## SHORT EXERCISE
Put every line of the data below into a numbered list, leaving out any blank lines.
[Start of SOURCE DATA]
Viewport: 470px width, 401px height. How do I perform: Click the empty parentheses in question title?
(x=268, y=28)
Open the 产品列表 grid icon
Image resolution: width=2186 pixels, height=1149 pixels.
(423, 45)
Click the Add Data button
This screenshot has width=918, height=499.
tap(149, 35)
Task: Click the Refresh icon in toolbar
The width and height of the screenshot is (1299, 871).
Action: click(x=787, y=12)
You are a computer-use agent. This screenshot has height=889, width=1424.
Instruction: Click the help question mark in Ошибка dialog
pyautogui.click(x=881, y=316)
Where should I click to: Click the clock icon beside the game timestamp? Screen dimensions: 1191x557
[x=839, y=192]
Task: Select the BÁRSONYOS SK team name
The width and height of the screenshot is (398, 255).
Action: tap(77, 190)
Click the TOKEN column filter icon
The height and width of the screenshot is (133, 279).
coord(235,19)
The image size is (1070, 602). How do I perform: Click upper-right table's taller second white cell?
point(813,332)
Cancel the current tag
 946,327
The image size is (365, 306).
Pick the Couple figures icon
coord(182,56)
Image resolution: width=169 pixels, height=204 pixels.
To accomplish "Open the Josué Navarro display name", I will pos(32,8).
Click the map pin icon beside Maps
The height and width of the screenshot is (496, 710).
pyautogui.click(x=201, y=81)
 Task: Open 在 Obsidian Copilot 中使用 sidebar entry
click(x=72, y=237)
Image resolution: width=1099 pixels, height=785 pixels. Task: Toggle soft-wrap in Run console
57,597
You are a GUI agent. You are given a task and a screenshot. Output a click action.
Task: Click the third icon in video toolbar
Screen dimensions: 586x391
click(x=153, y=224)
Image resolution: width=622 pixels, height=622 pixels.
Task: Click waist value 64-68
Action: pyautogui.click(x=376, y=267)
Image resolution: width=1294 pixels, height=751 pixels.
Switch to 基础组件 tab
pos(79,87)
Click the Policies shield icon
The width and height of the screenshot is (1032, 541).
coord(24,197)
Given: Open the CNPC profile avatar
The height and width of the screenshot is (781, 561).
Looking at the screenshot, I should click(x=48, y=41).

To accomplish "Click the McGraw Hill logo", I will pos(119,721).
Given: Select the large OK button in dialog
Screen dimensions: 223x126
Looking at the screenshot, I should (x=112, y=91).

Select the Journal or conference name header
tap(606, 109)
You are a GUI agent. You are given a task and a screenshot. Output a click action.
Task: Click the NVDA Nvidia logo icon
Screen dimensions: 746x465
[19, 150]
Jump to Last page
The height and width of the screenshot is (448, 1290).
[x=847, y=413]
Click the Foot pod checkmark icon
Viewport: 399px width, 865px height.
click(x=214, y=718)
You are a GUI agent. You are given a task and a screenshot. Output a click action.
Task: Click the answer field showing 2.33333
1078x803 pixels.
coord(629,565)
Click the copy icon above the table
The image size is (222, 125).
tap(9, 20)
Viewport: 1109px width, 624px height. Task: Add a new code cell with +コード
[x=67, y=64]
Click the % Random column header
[End of SOURCE DATA]
## RESPONSE
1. Viewport: 470px width, 401px height. How do I perform: Click the empty parentheses in question title?
2. (x=268, y=28)
3. Open the 产品列表 grid icon
4. Image resolution: width=2186 pixels, height=1149 pixels.
5. (423, 45)
6. Click the Add Data button
7. This screenshot has width=918, height=499.
8. tap(149, 35)
9. Task: Click the Refresh icon in toolbar
10. The width and height of the screenshot is (1299, 871).
11. Action: click(x=787, y=12)
12. You are a computer-use agent. This screenshot has height=889, width=1424.
13. Instruction: Click the help question mark in Ошибка dialog
14. pyautogui.click(x=881, y=316)
15. Where should I click to: Click the clock icon beside the game timestamp? Screen dimensions: 1191x557
16. [x=839, y=192]
17. Task: Select the BÁRSONYOS SK team name
18. The width and height of the screenshot is (398, 255).
19. Action: tap(77, 190)
20. Click the TOKEN column filter icon
21. The height and width of the screenshot is (133, 279).
22. coord(235,19)
23. The image size is (1070, 602). How do I perform: Click upper-right table's taller second white cell?
24. point(813,332)
25. Cancel the current tag
26.  946,327
27. The image size is (365, 306).
28. Pick the Couple figures icon
29. coord(182,56)
30. Image resolution: width=169 pixels, height=204 pixels.
31. To accomplish "Open the Josué Navarro display name", I will pos(32,8).
32. Click the map pin icon beside Maps
33. The height and width of the screenshot is (496, 710).
34. pyautogui.click(x=201, y=81)
35.  Task: Open 在 Obsidian Copilot 中使用 sidebar entry
36. click(x=72, y=237)
37. Image resolution: width=1099 pixels, height=785 pixels. Task: Toggle soft-wrap in Run console
38. 57,597
39. You are a GUI agent. You are given a task and a screenshot. Output a click action.
40. Task: Click the third icon in video toolbar
41. Screen dimensions: 586x391
42. click(x=153, y=224)
43. Image resolution: width=622 pixels, height=622 pixels.
44. Task: Click waist value 64-68
45. Action: pyautogui.click(x=376, y=267)
46. Image resolution: width=1294 pixels, height=751 pixels.
47. Switch to 基础组件 tab
48. pos(79,87)
49. Click the Policies shield icon
50. The width and height of the screenshot is (1032, 541).
51. coord(24,197)
52. Given: Open the CNPC profile avatar
53. The height and width of the screenshot is (781, 561).
54. Looking at the screenshot, I should click(x=48, y=41).
55. To accomplish "Click the McGraw Hill logo", I will pos(119,721).
56. Given: Select the large OK button in dialog
57. Screen dimensions: 223x126
58. Looking at the screenshot, I should (x=112, y=91).
59. Select the Journal or conference name header
60. tap(606, 109)
61. You are a GUI agent. You are given a task and a screenshot. Output a click action.
62. Task: Click the NVDA Nvidia logo icon
63. Screen dimensions: 746x465
64. [19, 150]
65. Jump to Last page
66. The height and width of the screenshot is (448, 1290).
67. [x=847, y=413]
68. Click the Foot pod checkmark icon
69. Viewport: 399px width, 865px height.
70. click(x=214, y=718)
71. You are a GUI agent. You are given a task and a screenshot. Output a click action.
72. Task: Click the answer field showing 2.33333
73. 1078x803 pixels.
74. coord(629,565)
75. Click the copy icon above the table
76. The image size is (222, 125).
77. tap(9, 20)
78. Viewport: 1109px width, 624px height. Task: Add a new code cell with +コード
79. [x=67, y=64]
80. Click the % Random column header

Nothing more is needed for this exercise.